WHAT YOU NEED TO DO
Reproduce the entries below exactly, but only from the line containing "Choose the 25%" to the line containing "Open the Cancers", inclusive.

RECORDED DATA
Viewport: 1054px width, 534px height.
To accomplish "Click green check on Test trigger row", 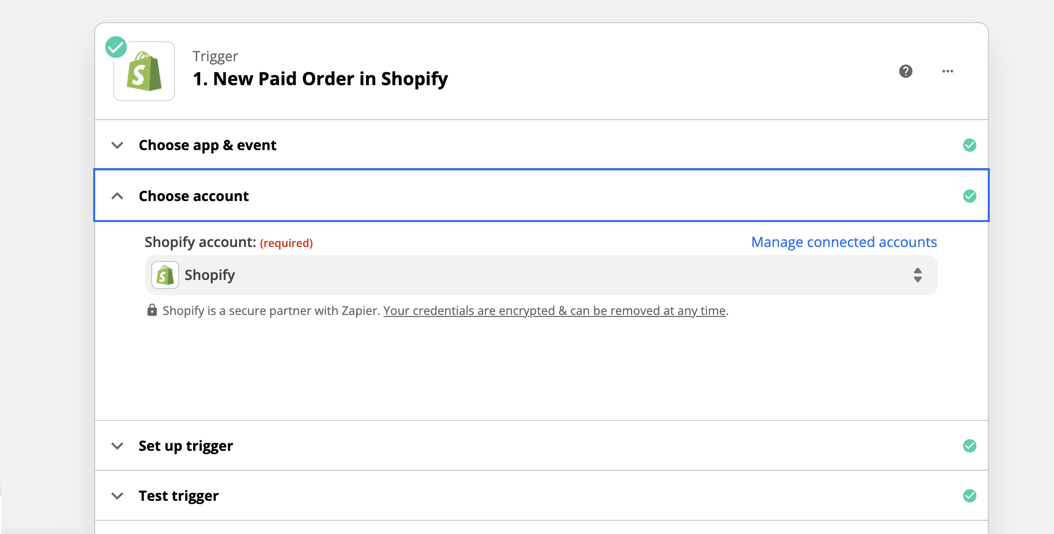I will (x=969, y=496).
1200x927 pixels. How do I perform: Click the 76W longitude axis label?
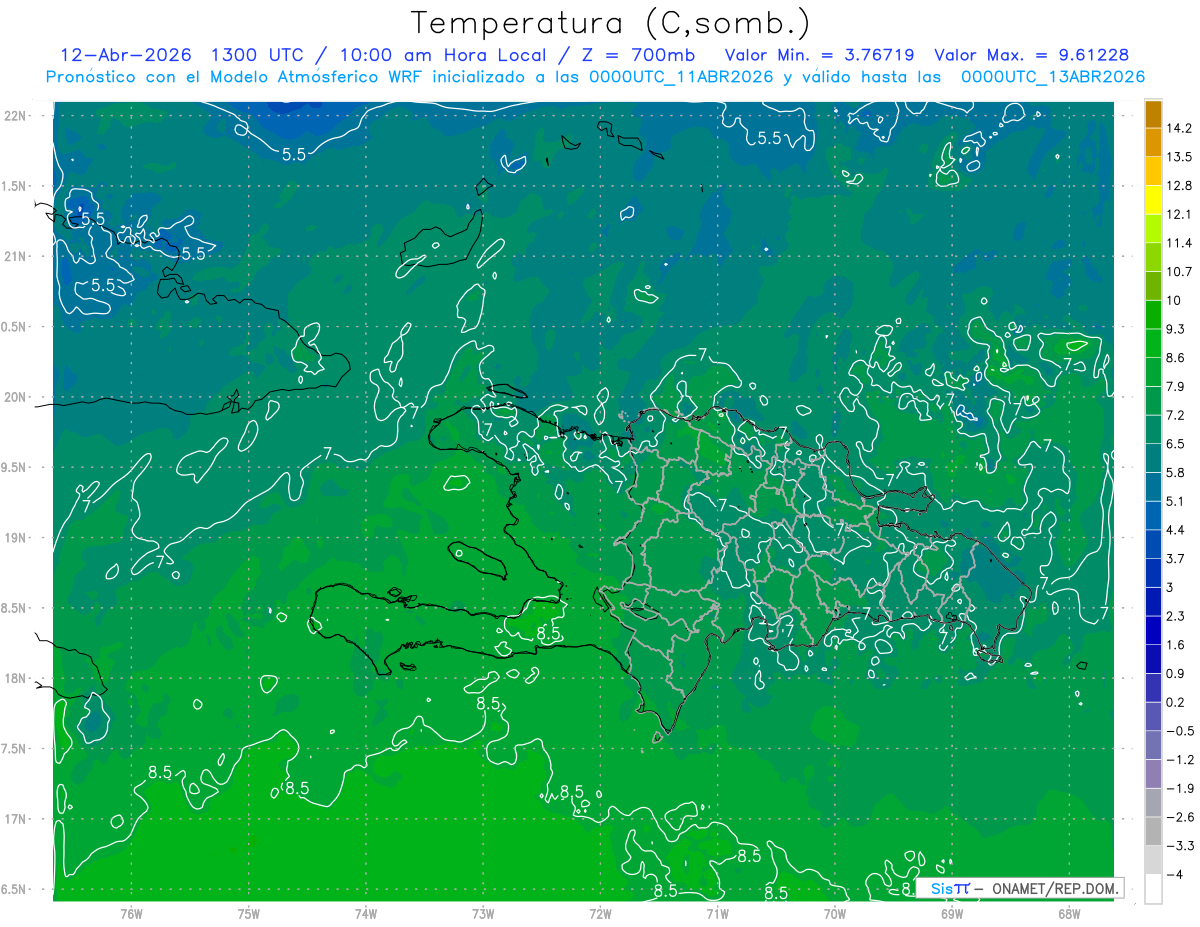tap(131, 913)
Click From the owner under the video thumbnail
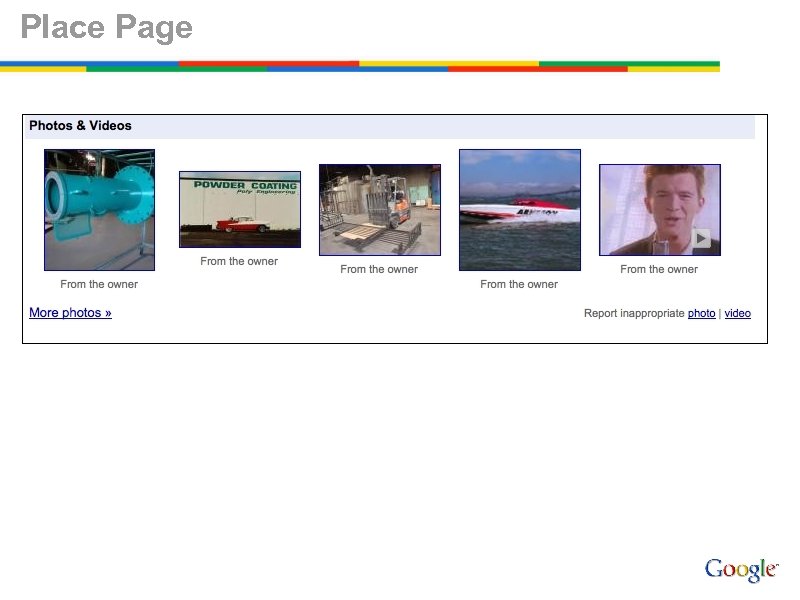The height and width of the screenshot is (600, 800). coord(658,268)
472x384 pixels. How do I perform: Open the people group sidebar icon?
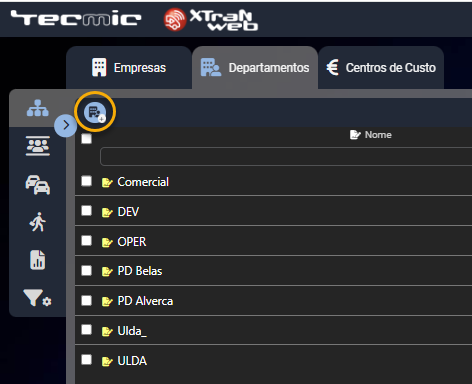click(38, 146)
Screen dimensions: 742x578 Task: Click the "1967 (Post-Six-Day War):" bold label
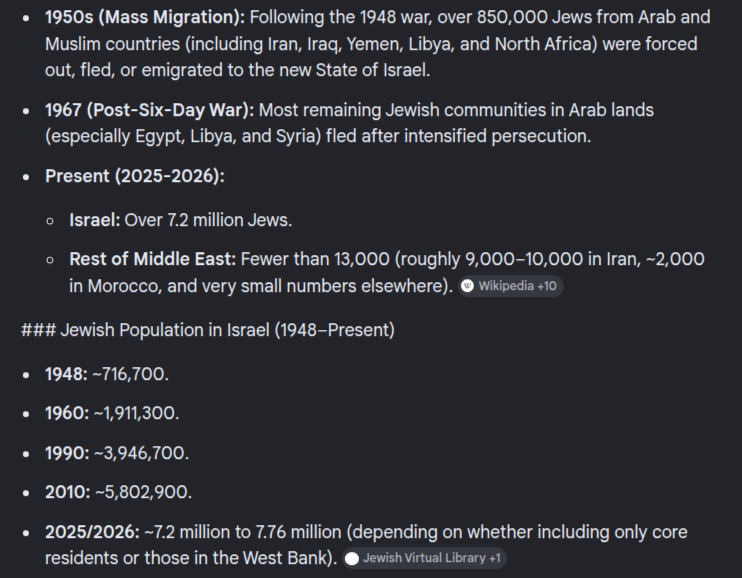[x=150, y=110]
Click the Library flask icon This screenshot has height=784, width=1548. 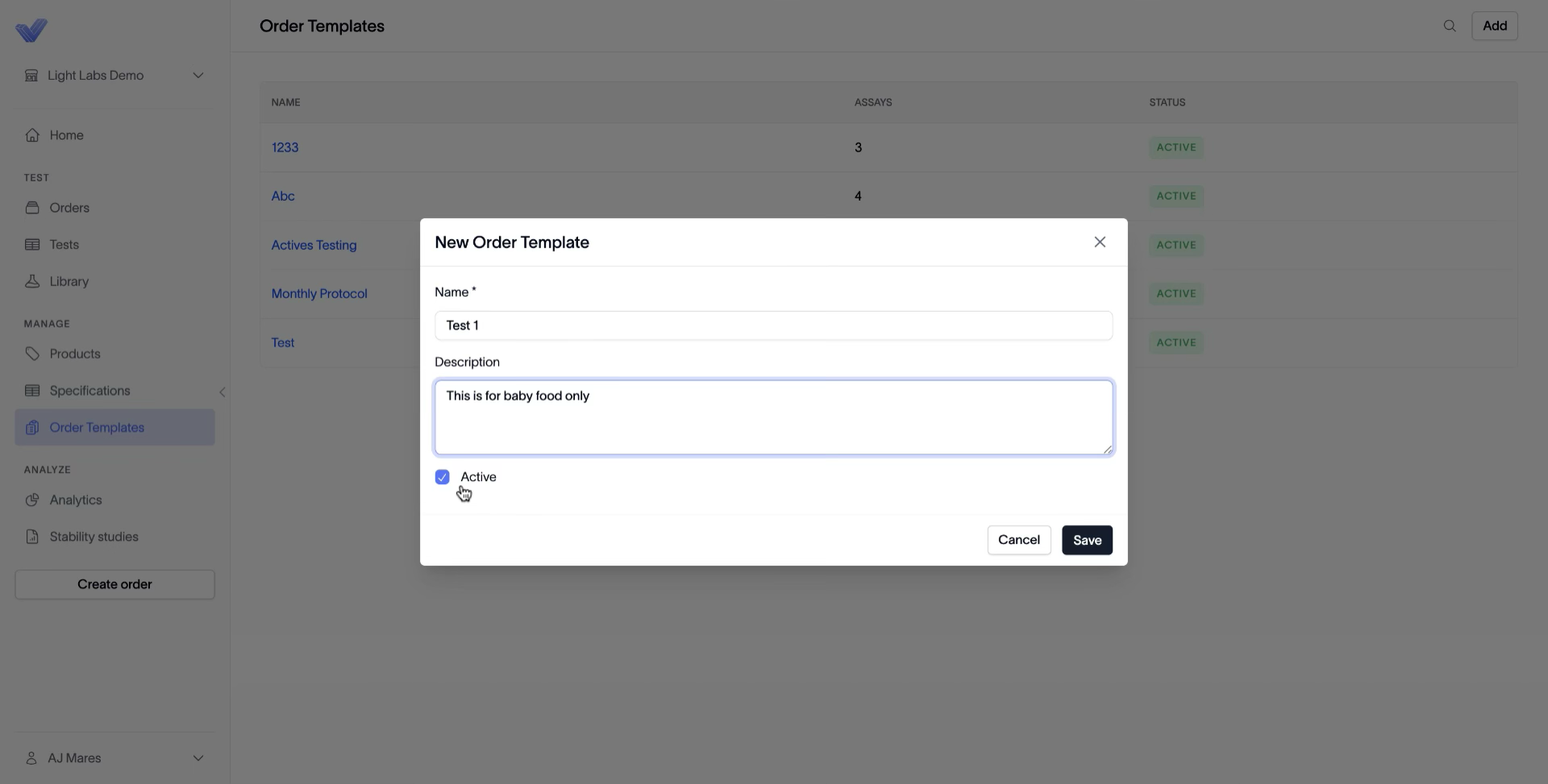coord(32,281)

==

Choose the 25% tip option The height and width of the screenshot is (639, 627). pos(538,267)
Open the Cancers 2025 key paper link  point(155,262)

WRITTEN RESPONSE
Choose the 25% tip option The height and width of the screenshot is (639, 627). pos(538,267)
Open the Cancers 2025 key paper link  point(155,262)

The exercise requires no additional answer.